Image
An animated shirtless man cocking his head and looking up

Woodcut motion picture
62:00 min., color, sound
Courtesy of the artist

While growing up on a farm in rural Kentucky, Jay Bolotin immersed himself in music and storytelling and made sculptures from fallen trees. Later he studied art at the Rhode Island School of Design and became an apprentice to the late sculptor Robert Lamb. However concentrated his study of fine art, he never abandoned his interest in literature, especially biblical stories and those by the Grimm Brothers and William Blake, all of which have inspired his art. During the 1970s, Bolotin also pursued his love of music while working as a country western songwriter in Nashville. An accomplished musician, he has worked and performed with artists who include Merle Haggard, Dan Fogelberg, Kris Kristofferson, and Porter Wagoner, and continues to perform regularly in the United States and abroad.

In the early 1980s, Bolotin began making prints. He uses a variety of media to produce those works, but the directness of woodcut appeals to him most. It remains a constant in his practice, which involves the development of complex, ambiguous dramas that feature an array of recurring characters. Bolotin also expands his imagery into performance-based works, including films, plays, and operas. The realization of those productions can take several years; however, their elaborate and meticulous nature prove to be worth the wait.

For two decades before creating _Limbus: A Mechanical Opera_ (2001), Bolotin carried a news clipping in his wallet that told the story of a boulder dislodging and rolling into a house, instantly killing the family inside. Haunted by the tale, Bolotin produced woodblock prints of the event, working them into a story that became _Limbus_. Complete with performers and giant mechanical sculptures, the opera premiered at the Opera Theater of Pittsburgh in 2001 under the direction of world-renowned director Jonathan Eaton.

In 2013 Bolotin unveiled the twenty-two-minute film _Kharmen_. Loosely based on Bizet’s 1875 opera _Carmen_, Bolotin’s interpretation is a dark, surreal digital animation of his graphite drawings. Considered “both postmodern and steampunk,” _Kharmen_ incorporates an old 78-rpm recording of _Carmen_ made by the RCA Victor Orchestra that Bolotin sampled as it played on a Victrola and Wax Cylinder Machine. The film also features the character Mr. Sousaphone Man, “a former vaudeville actor turned wilderness guide.” The man makes a long, dangerous trek through a gray urban landscape, anxious to get home and listen to his favorite aria from _Carmen_. When he finally arrives and plays the music, rather than merely listening to the aria, he effectively pervades it and finds himself onstage in the opera.

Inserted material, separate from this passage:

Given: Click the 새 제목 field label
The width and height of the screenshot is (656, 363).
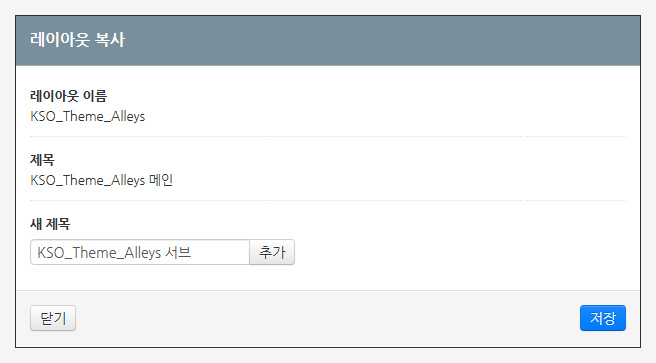Looking at the screenshot, I should pyautogui.click(x=50, y=224).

Preceding Kharmen was _The Jackleg Testament Part I: The Story of Jack & Eve_ (2007), winner of Best Animation award at the 2007 Santa Fe Film Festival. The hour-long film is based on a narrative Bolotin created in a portfolio of forty woodcuts that he digitally photographed then animated using motion graphics software. He later set the digital woodcut film, the first of its kind, to an original score, an operatic soundtrack with a folk music feel.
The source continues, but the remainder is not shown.